I\'ve had the IO monad described to me as a State monad where the state is \"the real world\". The proponents of this approach to IO argue that this makes IO operations pure
Suppose we have something like:
animatePowBoomWhenHearNoiseInMicrophone :: TimeDiff -> Sample -> IO ()
animatePowBoomWhenHearNoiseInMicrophone
    levelWeightedAverageHalfLife levelThreshord = ...
programA :: IO ()
programA = animatePowBoomWhenHearNoiseInMicrophone 3 10000
programB :: IO ()
programB = animatePowBoomWhenHearNoiseInMicrophone 3 10000
Here's a point of view:
animatePowBoomWhenHearNoiseInMicrophone is a pure function in the sense that its results for same input, programA and programB, are exactly the same. You can do main = programA or main = programB and it would be exactly the same.

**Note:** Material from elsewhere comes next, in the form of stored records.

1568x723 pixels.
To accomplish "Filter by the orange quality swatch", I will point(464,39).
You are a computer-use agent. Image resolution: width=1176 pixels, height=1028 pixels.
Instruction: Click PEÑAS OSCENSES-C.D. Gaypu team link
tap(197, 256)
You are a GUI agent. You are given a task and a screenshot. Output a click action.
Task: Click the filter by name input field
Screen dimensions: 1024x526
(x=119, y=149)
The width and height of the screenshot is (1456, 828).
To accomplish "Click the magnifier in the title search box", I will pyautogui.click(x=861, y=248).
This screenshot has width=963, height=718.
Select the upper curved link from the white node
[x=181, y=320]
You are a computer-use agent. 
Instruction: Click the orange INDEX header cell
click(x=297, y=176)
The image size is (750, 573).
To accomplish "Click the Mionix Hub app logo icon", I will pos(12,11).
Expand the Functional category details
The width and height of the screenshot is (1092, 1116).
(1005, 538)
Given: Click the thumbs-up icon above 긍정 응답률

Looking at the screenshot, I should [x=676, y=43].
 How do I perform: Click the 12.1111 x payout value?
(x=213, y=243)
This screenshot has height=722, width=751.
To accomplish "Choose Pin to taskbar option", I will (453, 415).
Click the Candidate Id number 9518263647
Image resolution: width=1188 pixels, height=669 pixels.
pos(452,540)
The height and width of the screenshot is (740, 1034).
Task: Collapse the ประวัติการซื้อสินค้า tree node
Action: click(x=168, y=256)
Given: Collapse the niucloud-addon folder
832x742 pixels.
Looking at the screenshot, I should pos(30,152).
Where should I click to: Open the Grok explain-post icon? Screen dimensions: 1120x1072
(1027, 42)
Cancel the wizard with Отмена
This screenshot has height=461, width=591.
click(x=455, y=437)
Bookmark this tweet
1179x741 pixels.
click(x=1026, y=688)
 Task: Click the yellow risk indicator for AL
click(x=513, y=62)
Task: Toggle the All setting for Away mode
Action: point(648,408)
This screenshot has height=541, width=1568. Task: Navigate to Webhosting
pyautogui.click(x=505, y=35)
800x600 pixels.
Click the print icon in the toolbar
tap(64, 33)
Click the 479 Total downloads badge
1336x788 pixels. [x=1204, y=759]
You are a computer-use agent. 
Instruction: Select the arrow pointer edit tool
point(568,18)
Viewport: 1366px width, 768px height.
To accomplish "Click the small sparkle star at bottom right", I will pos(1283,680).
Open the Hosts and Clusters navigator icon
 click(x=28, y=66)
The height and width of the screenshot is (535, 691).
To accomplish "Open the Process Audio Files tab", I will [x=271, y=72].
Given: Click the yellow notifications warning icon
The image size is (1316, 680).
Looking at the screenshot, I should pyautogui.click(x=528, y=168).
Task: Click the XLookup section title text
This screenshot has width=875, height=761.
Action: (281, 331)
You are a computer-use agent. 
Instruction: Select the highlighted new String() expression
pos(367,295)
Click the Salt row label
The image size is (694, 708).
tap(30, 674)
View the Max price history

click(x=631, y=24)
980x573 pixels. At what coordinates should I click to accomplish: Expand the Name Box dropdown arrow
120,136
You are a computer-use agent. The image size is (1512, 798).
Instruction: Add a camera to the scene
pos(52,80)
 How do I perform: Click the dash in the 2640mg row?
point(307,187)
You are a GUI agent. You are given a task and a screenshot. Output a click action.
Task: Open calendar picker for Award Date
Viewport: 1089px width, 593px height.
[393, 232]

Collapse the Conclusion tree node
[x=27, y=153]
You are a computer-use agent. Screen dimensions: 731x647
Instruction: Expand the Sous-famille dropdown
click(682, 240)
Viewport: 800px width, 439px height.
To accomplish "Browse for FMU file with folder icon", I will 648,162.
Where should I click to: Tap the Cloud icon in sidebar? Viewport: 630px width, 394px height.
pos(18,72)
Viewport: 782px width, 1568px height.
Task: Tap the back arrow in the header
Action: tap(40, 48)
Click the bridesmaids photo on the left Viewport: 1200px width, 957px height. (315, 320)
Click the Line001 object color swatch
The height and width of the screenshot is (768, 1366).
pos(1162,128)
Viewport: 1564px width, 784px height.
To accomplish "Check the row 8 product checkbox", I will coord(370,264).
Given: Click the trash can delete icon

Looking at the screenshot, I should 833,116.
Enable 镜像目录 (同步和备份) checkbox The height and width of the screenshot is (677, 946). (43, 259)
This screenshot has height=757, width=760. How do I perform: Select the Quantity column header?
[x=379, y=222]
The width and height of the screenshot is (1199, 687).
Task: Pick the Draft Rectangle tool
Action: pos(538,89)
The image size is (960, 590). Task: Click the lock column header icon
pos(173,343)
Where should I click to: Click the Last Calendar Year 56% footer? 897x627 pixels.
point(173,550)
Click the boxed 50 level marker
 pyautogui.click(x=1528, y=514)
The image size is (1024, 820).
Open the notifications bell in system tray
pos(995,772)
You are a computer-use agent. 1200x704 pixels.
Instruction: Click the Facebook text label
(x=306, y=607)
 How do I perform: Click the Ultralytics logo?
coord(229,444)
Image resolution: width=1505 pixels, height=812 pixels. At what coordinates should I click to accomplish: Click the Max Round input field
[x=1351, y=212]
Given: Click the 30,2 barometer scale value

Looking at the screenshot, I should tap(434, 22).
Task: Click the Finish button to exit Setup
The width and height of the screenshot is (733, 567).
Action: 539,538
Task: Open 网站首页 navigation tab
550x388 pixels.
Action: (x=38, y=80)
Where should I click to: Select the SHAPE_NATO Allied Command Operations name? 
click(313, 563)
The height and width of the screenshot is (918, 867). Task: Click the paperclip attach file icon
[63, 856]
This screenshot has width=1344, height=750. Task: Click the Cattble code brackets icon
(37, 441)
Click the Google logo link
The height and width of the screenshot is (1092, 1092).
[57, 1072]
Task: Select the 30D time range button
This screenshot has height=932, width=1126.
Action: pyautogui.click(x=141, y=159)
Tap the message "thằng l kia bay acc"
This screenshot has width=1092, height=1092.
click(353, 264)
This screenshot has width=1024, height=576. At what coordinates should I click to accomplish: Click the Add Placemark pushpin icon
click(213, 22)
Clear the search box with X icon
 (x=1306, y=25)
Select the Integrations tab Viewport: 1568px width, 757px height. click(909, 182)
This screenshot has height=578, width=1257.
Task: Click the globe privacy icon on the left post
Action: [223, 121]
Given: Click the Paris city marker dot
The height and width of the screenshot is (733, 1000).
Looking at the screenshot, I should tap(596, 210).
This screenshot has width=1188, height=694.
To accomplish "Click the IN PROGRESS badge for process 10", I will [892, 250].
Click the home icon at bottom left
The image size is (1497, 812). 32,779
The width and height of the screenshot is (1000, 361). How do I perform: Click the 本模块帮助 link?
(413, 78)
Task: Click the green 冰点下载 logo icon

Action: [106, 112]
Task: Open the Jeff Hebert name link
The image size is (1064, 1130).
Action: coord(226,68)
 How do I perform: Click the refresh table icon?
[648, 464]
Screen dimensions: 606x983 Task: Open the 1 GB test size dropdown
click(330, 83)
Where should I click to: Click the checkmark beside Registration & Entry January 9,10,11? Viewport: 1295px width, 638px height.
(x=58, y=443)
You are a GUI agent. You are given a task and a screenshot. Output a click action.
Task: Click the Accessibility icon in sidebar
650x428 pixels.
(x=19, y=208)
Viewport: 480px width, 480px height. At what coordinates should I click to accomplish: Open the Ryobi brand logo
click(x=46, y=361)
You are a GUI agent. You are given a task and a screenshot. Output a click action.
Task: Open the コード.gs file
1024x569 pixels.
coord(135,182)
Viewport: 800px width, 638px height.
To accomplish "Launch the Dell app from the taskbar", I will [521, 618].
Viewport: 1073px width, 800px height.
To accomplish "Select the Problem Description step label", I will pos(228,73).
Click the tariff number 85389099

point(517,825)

animatePowBoomWhenHearNoiseInMicrophone is a function receiving two arguments and resulting in a description of a program. The Haskell runtime can execute this description if you set main to it or otherwise include it in main via binding.
What is IO? IO is a DSL for describing imperative programs, encoded in "pure-haskell" data structures and functions.
"complete-haskell" aka GHC is an implementation of both "pure-haskell", and an imperative implementation of an IO decoder/executer.